6.2.4

Instructor: Use the power series representation of f of x equals 1 over 1 minus x-- we know that very well-- to find a power series representation for g of x, which is 1 over 1 minus x quantity squared. Notice that g of x equals f prime of x. So if we look at the derivative of our power series, I'm going to go in and write it out term by term. It is 1 plus x plus x squared plus x cubed plus something else. 

Now, if I take the derivative, that is 0-- I'm going to go and include that-- plus 1 plus 2x plus 3x squared plus-- so right there. Now what I want to do is write this in a closed form. And it may take some thinking for you to recognize what this is. But there is a pattern with the constants. We do have x to the n. 
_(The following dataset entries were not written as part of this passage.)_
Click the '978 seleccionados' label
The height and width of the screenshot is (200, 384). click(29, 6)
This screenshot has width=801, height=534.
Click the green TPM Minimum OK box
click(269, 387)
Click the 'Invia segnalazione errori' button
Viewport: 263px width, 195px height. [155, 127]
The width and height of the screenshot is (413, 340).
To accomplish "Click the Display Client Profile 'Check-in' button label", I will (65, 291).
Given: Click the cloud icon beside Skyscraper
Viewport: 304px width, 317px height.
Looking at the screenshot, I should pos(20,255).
But we're going to have an n plus 1 there. So if you plug in 0, that's 1 with x to the 0, so that's just the 1 term right there. If you plug in a value of 1, that is 2x to the first. Value of 3, that is 4. Wait, hold on. I said 2. Oh, that's 3. 3x squared, plug in a value of 3, that's 4x to the 4-- or 3. 
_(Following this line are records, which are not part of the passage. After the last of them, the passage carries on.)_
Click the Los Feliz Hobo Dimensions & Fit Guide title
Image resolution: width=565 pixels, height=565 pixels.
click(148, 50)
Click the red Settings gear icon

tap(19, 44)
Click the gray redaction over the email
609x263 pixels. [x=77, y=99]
So we have that building up there. So recognize the pattern. It's going-- and that's the closed form right there. Now, one question we have is, determine the interval of convergence. Well, if our derivative-- see, if our original function had an interval of a minus r, a plus r-- that's where it's centered, a-- then our derivative is going to have the same interval of convergence. 

So this means-- leave that underlined. That means that this is going to have an interval of convergence of absolute value of x is less than 1. Now let's actually look at the endpoints. So that would be a negative 1 to 1. 

So if x is negative 1 if x is negative 1, then that makes our interval n plus 1 to the negative 1 to the n. OK, now that is going to diverge because it's an alternating series, where this is not decreasing. So that diverges. 

All right, what if x equals 1? Well, then that would be the sum of n plus 1. And that would be it. So that also diverges. So our interval of convergence is negative 1 to 1. And there is our power series representation for 1 minus x quantity squared. 

Now let's use that to evaluate the sum of this series. All we really need to notice is that this series we're given is not a power series. It is just a series. And we can write this is n plus 1 times 1/4 to the n, which means x is 1/4. So this is actually the same as g of 1/4, which is 1 over 1 minus x quantity squared. 1 over 1 minus 1/4 squared. All right, 3/4 squared, that's 9/16. So 16/9 is the sum of that series. 

[ENDS AT 4:16]